**Matériel fourni**
────────────────
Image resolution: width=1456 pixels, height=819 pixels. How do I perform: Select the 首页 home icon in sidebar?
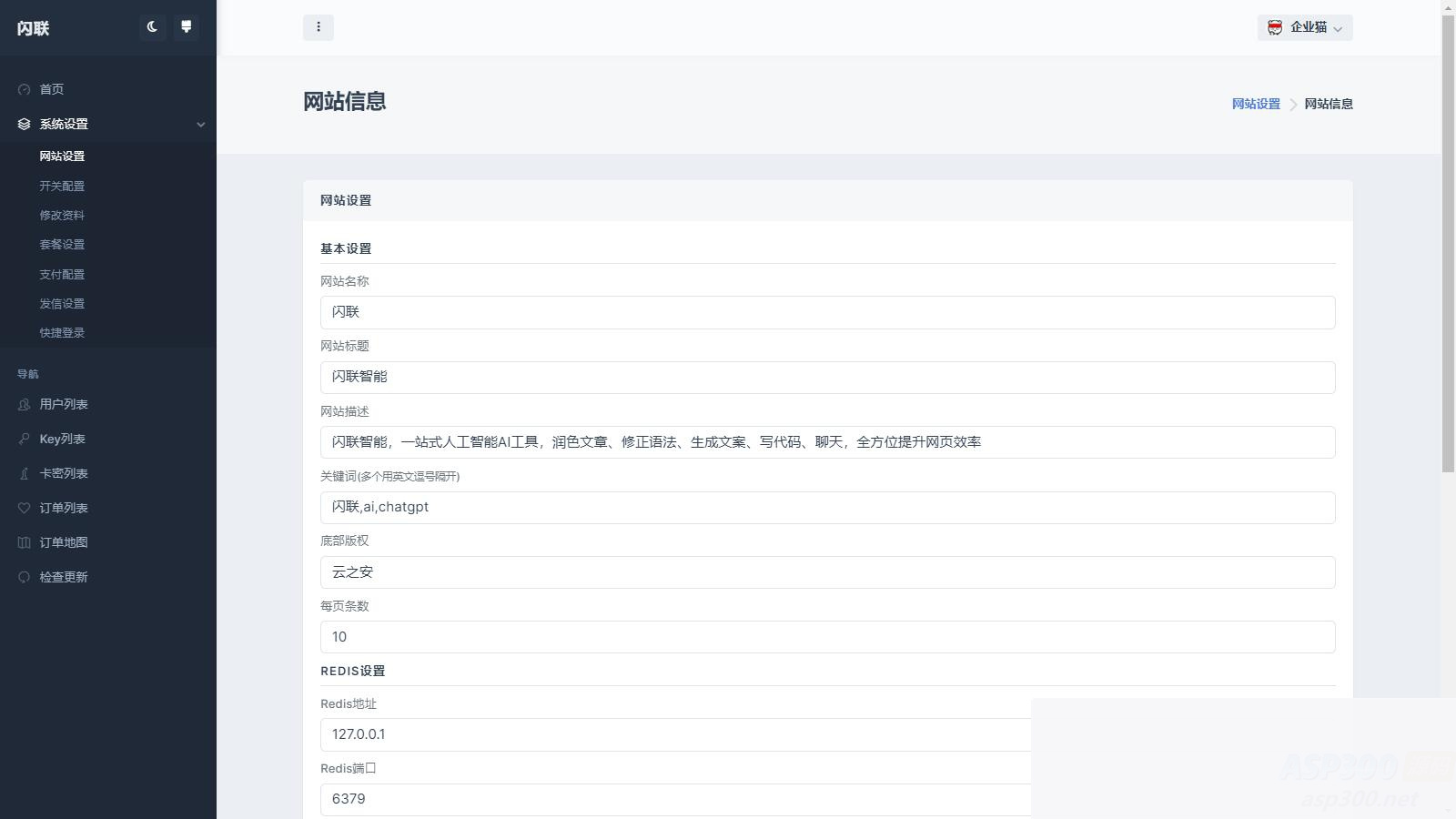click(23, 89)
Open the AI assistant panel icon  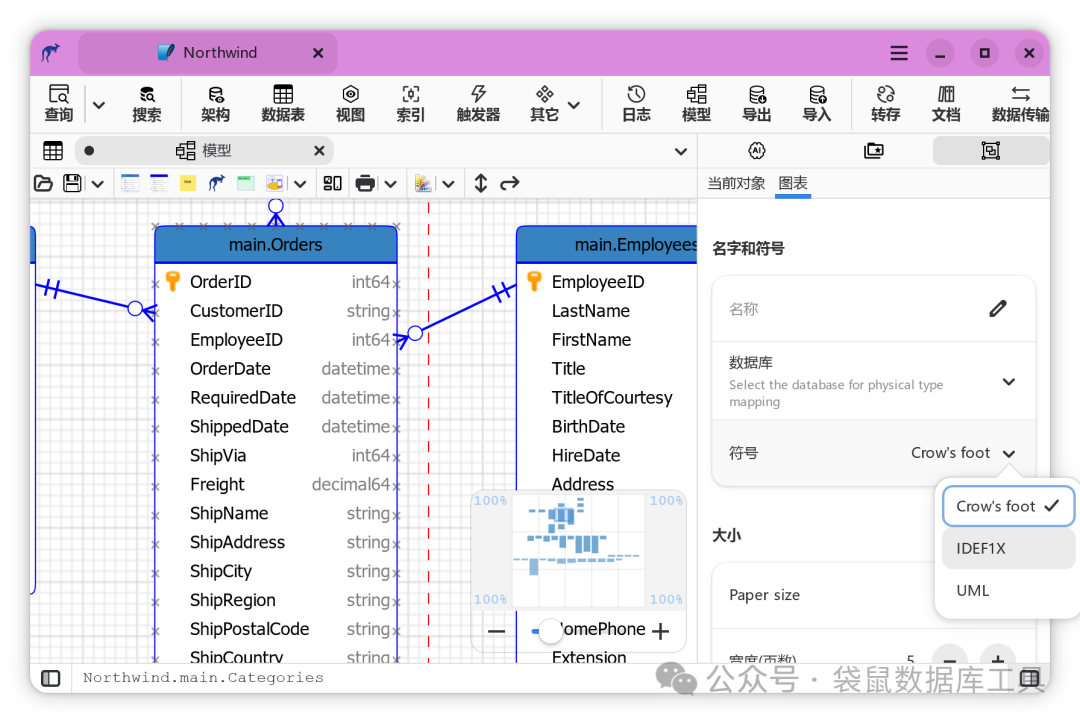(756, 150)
────────────────
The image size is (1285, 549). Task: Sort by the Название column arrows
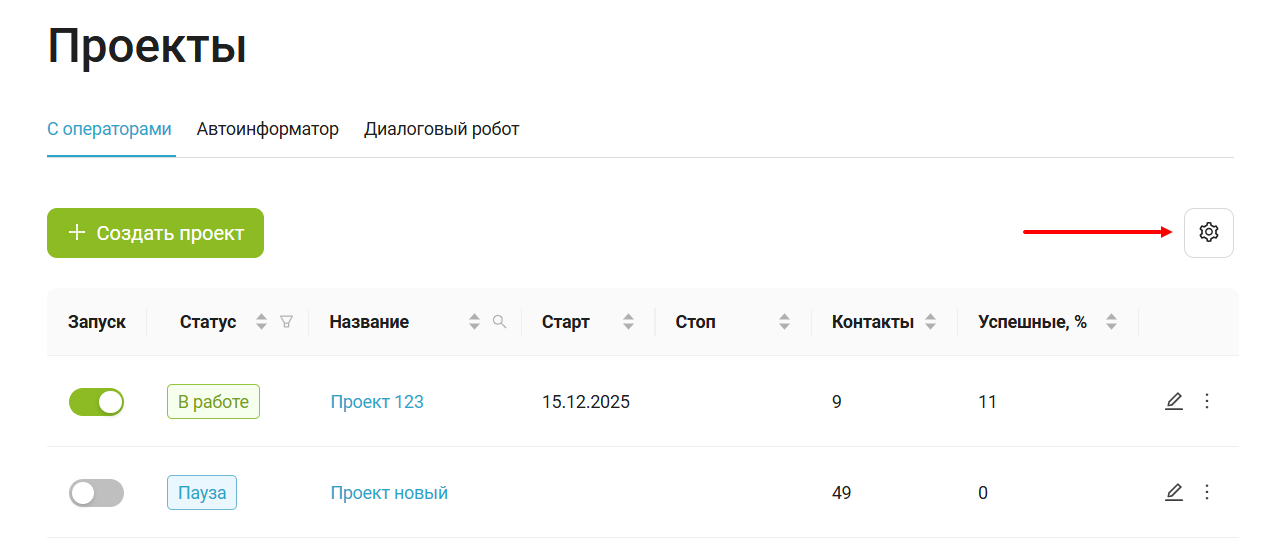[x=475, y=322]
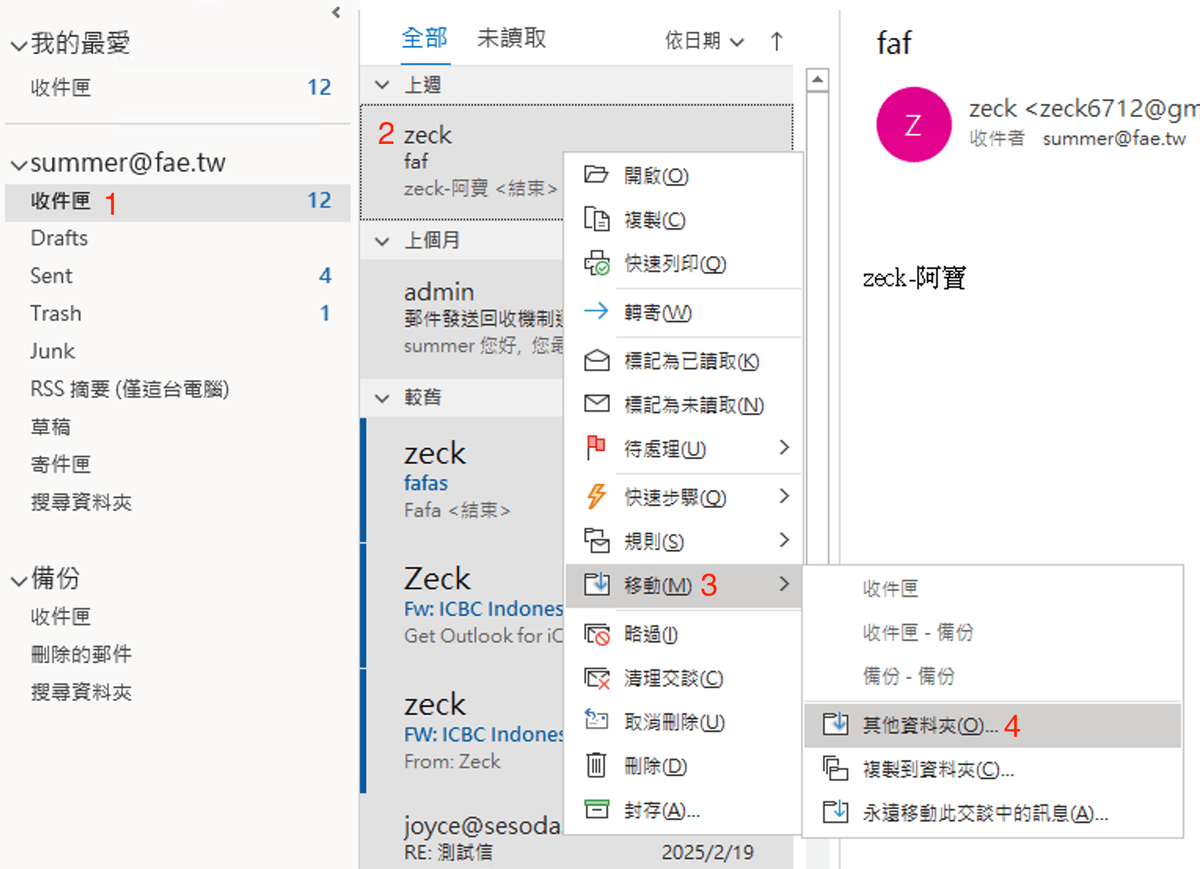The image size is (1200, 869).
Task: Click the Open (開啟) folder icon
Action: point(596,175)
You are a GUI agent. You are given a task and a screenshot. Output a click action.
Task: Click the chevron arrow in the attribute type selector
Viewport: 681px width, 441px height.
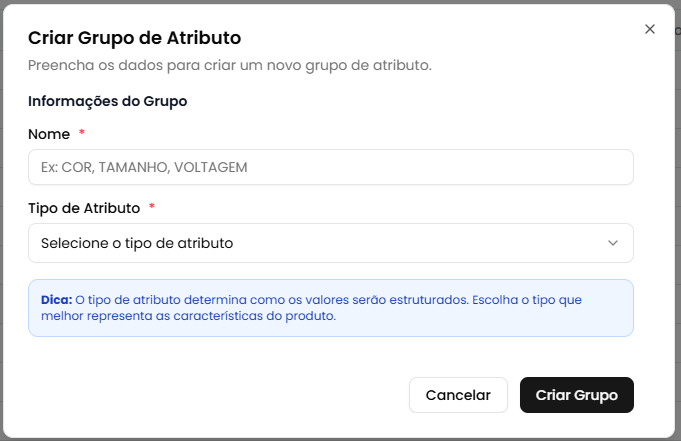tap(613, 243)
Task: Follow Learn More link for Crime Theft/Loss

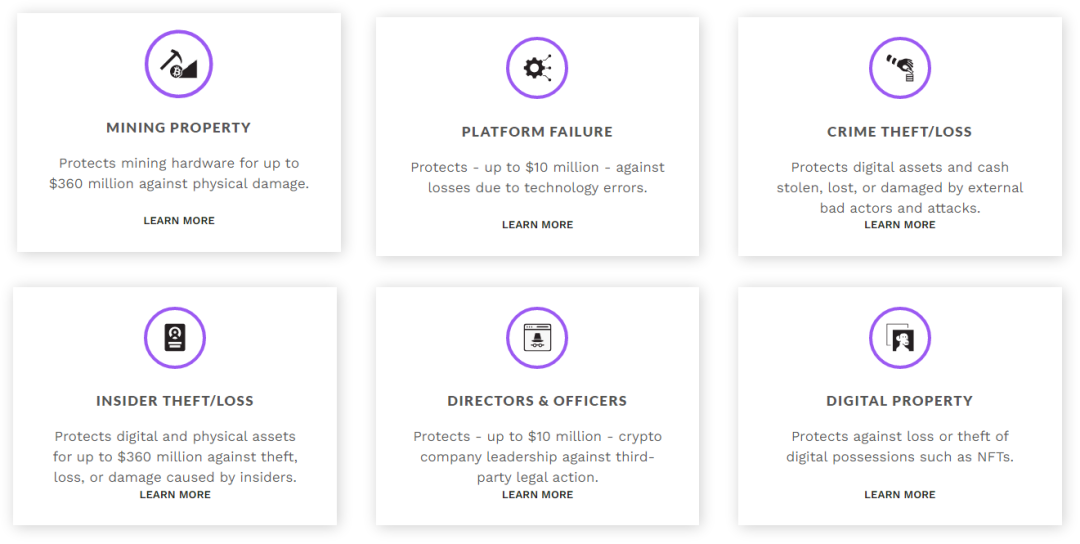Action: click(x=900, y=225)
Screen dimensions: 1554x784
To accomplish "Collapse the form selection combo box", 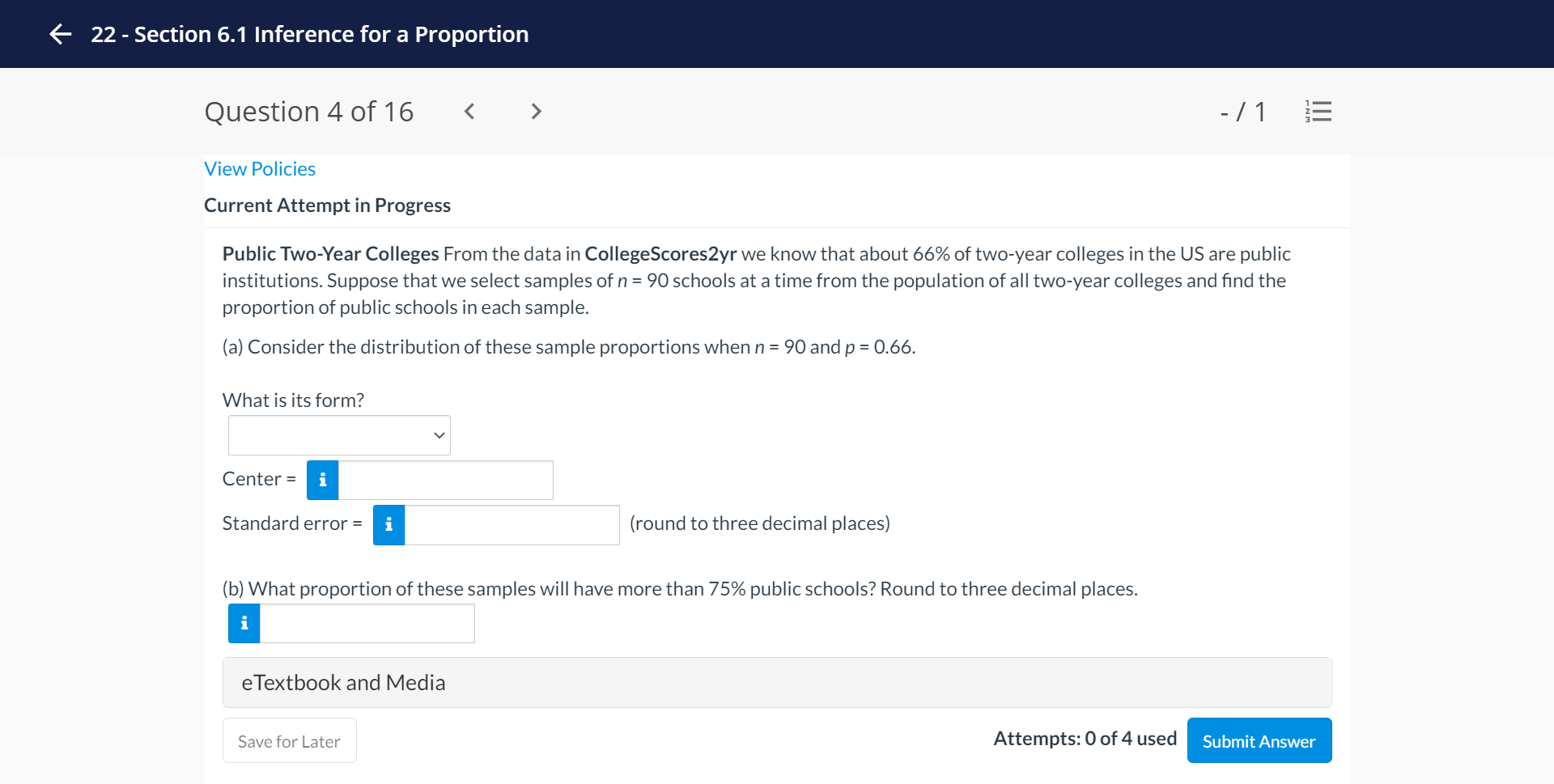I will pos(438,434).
────────────────
**Tâche demandée**
Relevez, dans le matériel ci-dessus, chaque ligne où figure la chaîne « width ».

**Corrigé de l'exercice**
Image resolution: width=1456 pixels, height=819 pixels. How do I perform: Select the 首页 home icon in sidebar?
Viewport: 681px width, 441px height.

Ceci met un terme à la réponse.